脂蛋白脂酶PvuⅡ基因位点多态性与动脉粥样硬化性脑梗死的关系

The relationship between lipoprotein lipase gene polymorphism at PvuⅡ locus and atherosclerotic cerebral infarction

目的探讨脂蛋白脂酶(LPL)PvuⅡ基因位点多态性与动脉粥样硬化性脑梗死发病的关系及其对血脂、颈动脉斑块的影响。方法选择动脉粥样硬化性脑梗死患者166例,根据患者入院时美国国立卫生研究所卒中评分,将脑梗死分为轻型(70例)、中型(87例)和重型(9例)3个亚组;按照TOAST分类,分为大血管受累组(37例)及小血管受累组(129例)。另外选择72名健康成人为对照组。采用聚合酶链反应-限制性片段长度多态性方法,进行LPLPvuⅡ基因多态性分析;酶法测定血脂;颈动脉超声多普勒检查颈总动脉内膜中层厚度(IMT)及颈动脉斑块(CAP),并据此进行分级。结果脑梗死组P+P+、P-P+及P-P-基因型患者血浆三酰甘油分别为(2.0±1.4)、(1.5±1.0)及(1.3±0.6)mmol/L,P+P+与P-P+、P-P-基因型相比差异有统计学意义(P=0.027,P=0.001);高密度脂蛋白胆固醇(HDL-C)分别为(0.99±0.25)、(1.10±0.29)及(1.48±0.68)mmol/L,差异亦有统计学意义(P=0.023,P=0.01);大小血管受累组、不同病情组及不同CAP分级患者的基因型分布,差异无统计学意义。脑梗死组P+等位基因频率为66.6%,对照组为47.9%(P=0.000);脑梗死组、对照组组内各基因型之间左右颈总动脉IMT差异无统计学意义。结论LPLPvuⅡ基因位点多态性与血脂变化及脑梗死的关系密切,P+P+基因型与血浆三酰甘油升高,HDL-C下降有关;P+P+基因型可能是脑梗死的易感基因。
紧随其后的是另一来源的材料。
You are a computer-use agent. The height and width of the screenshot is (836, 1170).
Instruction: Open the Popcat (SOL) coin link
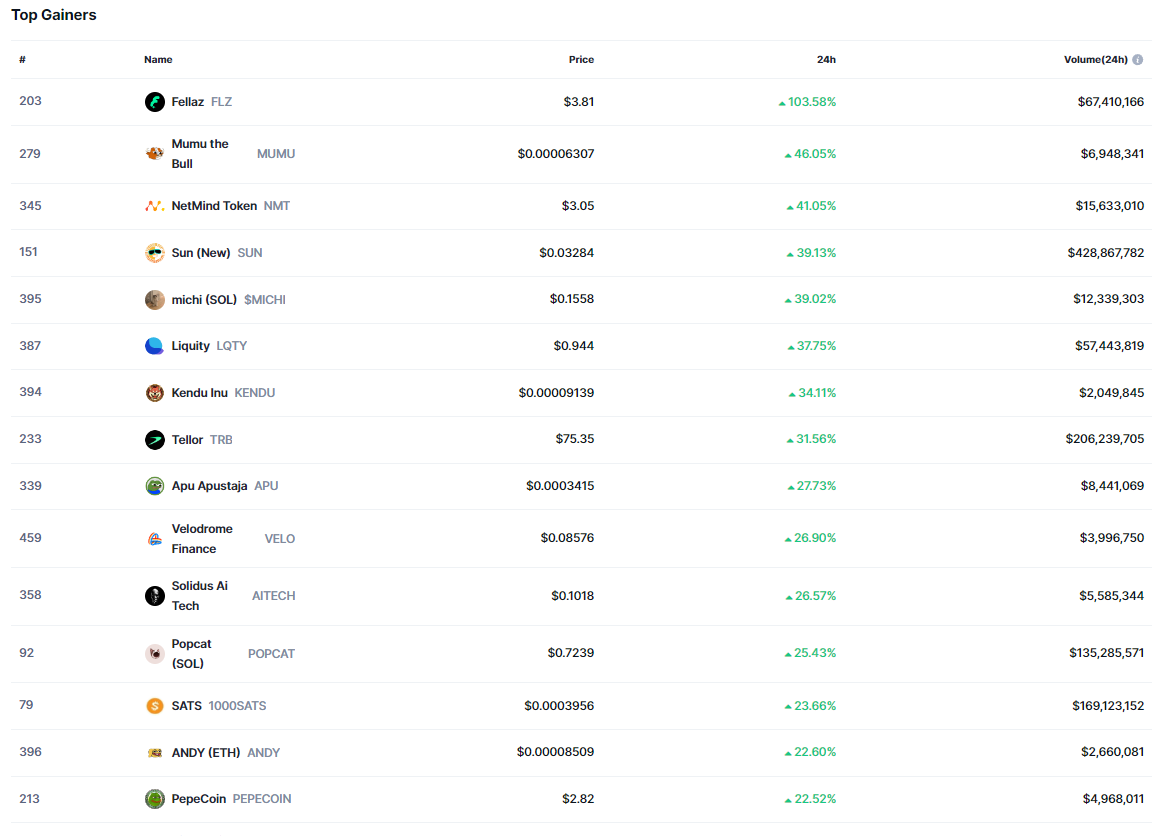pyautogui.click(x=191, y=654)
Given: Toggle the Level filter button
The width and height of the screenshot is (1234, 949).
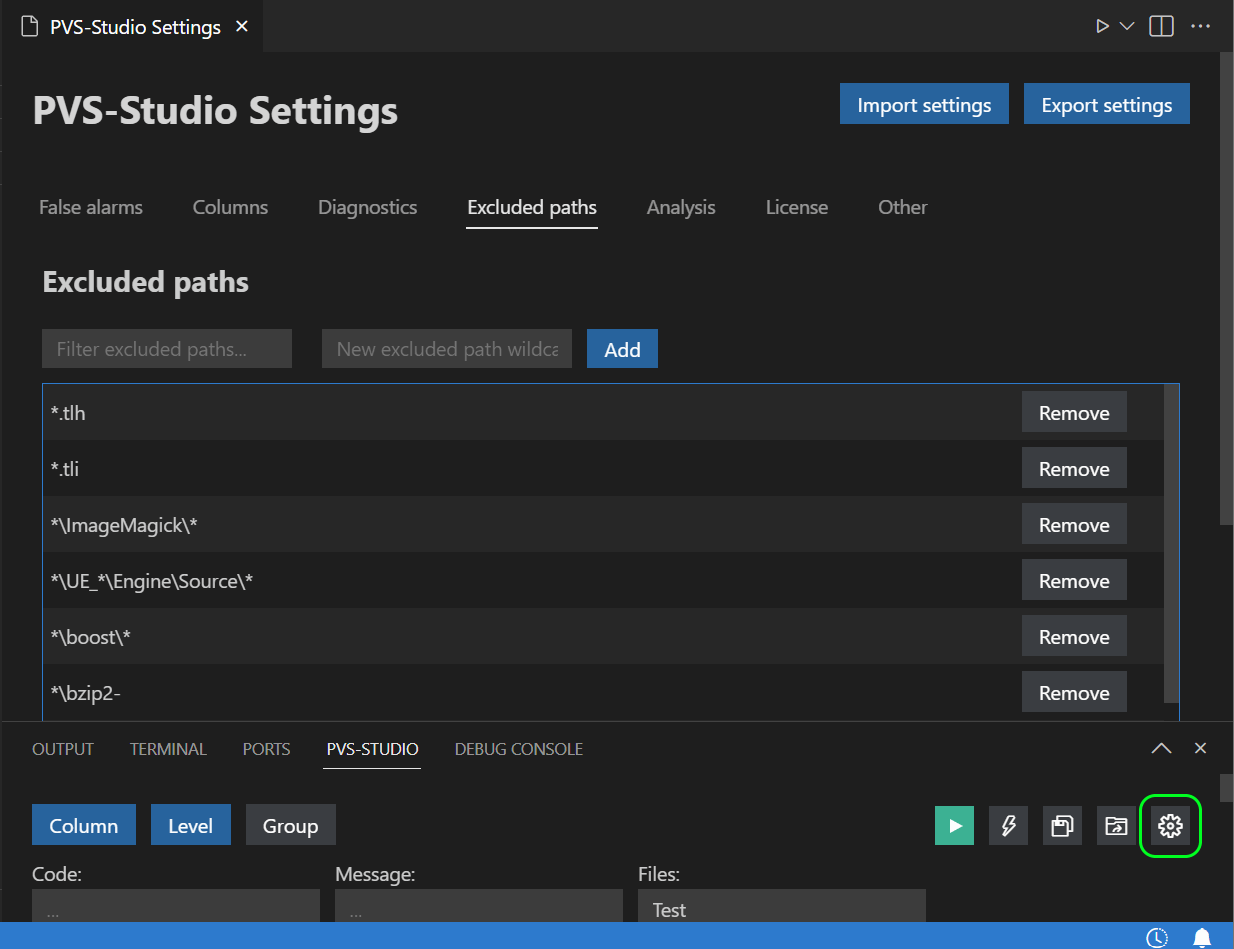Looking at the screenshot, I should pos(190,824).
Objective To explore the relationship between lipoprotein lipase （LPL） gene polymorphism at Pvu Ⅱ locus and atherosclerotic cerebral infarction （CI） and its effect on plasma lipids and carotid artery plaque （CAP）. Methods A total of 166 patients with atherosclerotic CI were recruited. According to National Institutes of Health Stroke Scale scores. All patients were divided into 3 groups： the mild infarction group （ n =70）, the moderate infarction group （ n = 87 ）, and the severe infarction （ n = 9 ）. According to the TOAST classification, they were divided into major vessel involved group （ n = 37） and minor vessel involved group （n = 129）. Another 72 healthy adults were selected as control group. The analysis of LPL gene polymorphism at Pvu Ⅱ locus was performed by polymerase chain reaction-restriction fragment length polymorphism （PCR-RFLP） ; the plasma lipids were measured by enzymatic method; the carotid intima-media thickness （IMT） and CAP were detected with carotid uhrasonagraphic Doppler and were thus graded. Results The plasma triglyceride levels of P＋P＋ , P-P＋ and P-P- genotype carriers in the CI group were 2.0 ±1.4, 1.5 ± 1.0, and 1.3 ±0. 6 mmol/L, respectively, and there were significant differences between P＋P＋ and P-P＋ , P-P- （P =0. 027, P =0. 001 ）. Their high density lipoprotein cholesterol levels were 0. 99 ±0. 25, 1, 10 ± 0. 29, and 1.48 ±0. 68 mmol/L in the P＋P＋ , P-P＋ and P-P- group, respectively, and there were also significant differences between P＋P＋ and P-P＋ ,P-P- group （P = 0. 023, P = 0. 01 ） ; the genotype distribution did not have significant differences between the major and minor vessel involved groups, different conditions, and different CAP graded patients. The frequency of P＋ allele was 66. 6% in the CI group, and 47. 9% in the control group （P =0. 000）. There were no significant differences among all genotypes both at left and right common carotid arteries in the CI and control groups. Conclusion LPL gene polymorphism at Pvu Ⅱ locus is closely correlated with the changes of plasma lipids and CI. P＋P＋ genotypes are associated with the increase of plasma triacylglycerol and the decrease of plasma high density lipoprotein cholesterol. P＋P＋ genotypes may be the susceptible genotypes of CI.